Rapid decline in calf muscle oxygen saturation while walking was found to predict impaired ambulatory function and quality of life in patients with symptomatic peripheral artery disease, according to study results published in Journal of Vascular Surgery.
Researchers aimed to determine whether calf muscle oxygen saturation measured during standardized treadmill exercise had an impact on ambulatory function and health-related quality of life in patients with symptomatic peripheral artery disease.
Claudication onset time (ie, time walked before the first pain experienced), and peak walking time (ie, total time walked at which the patient couldn’t continue due to pain), were recorded using a standardized treadmill test. Calf muscle oxygen saturation was measured using continuous-wave near-infrared spectroscopy before and during the treadmill test.
In this cohort of 151 patients (46% women), the mean claudication onset time was 193±162 seconds (minimum, 21 seconds; maximum, 782 seconds) and the mean peak walking time was 398±262 seconds (minimum, 36 seconds; maximum, 1200 seconds). The median calf muscle oxygen saturation was 52% at rest and 22% after 1 minute of walking. Oxygen saturation declined over walking time, reaching a minimum value of 9% saturation after a median 87 seconds of walking.

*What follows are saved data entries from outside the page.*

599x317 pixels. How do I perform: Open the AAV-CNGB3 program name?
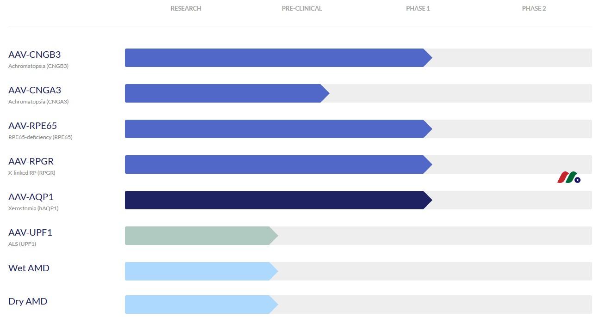tap(35, 55)
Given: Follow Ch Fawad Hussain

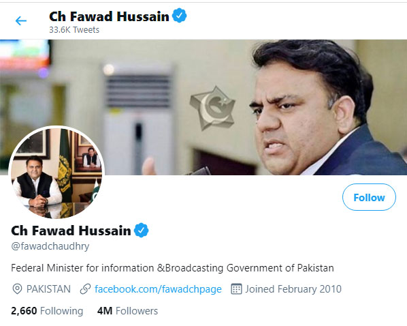Looking at the screenshot, I should (369, 197).
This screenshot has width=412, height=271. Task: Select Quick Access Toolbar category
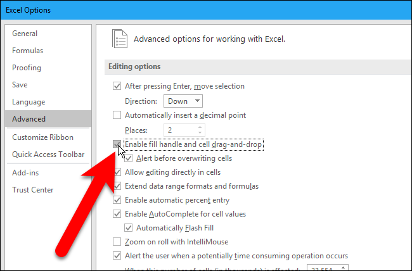point(48,154)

The median rate of decline in calf muscle oxygen saturation was 0.35% saturation per second. After reaching the minimum saturation value, oxygen saturation increased to a median of 15% saturation at the end of the treadmill test.

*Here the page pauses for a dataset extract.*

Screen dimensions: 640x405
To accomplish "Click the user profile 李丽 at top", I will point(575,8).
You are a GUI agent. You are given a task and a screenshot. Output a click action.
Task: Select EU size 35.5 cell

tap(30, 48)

The log-transformed exercise time to the minimum calf muscle oxygen saturation was found to correlate with the claudication onset time (correlation coefficient [r], 0.49; P <.001), the peak walking time (r, 0.56; P <.001), and the total distance walked in 6 minutes (r, 0.31; P <.001).
Log-transformed exercise time to minimum oxygen saturation also correlated with the patient health-related quality of life assessed using the Medical Outcomes Study 36-Item Short Form Health Survey (r, 0.32; P <.001).
Study limitations include its cross-sectional nature, which prevented to assess the causal relationship between calf muscle oxygen saturation and exercise variables, and the fact that the results may not be generalizable to patients with asymptomatic peripheral artery disease.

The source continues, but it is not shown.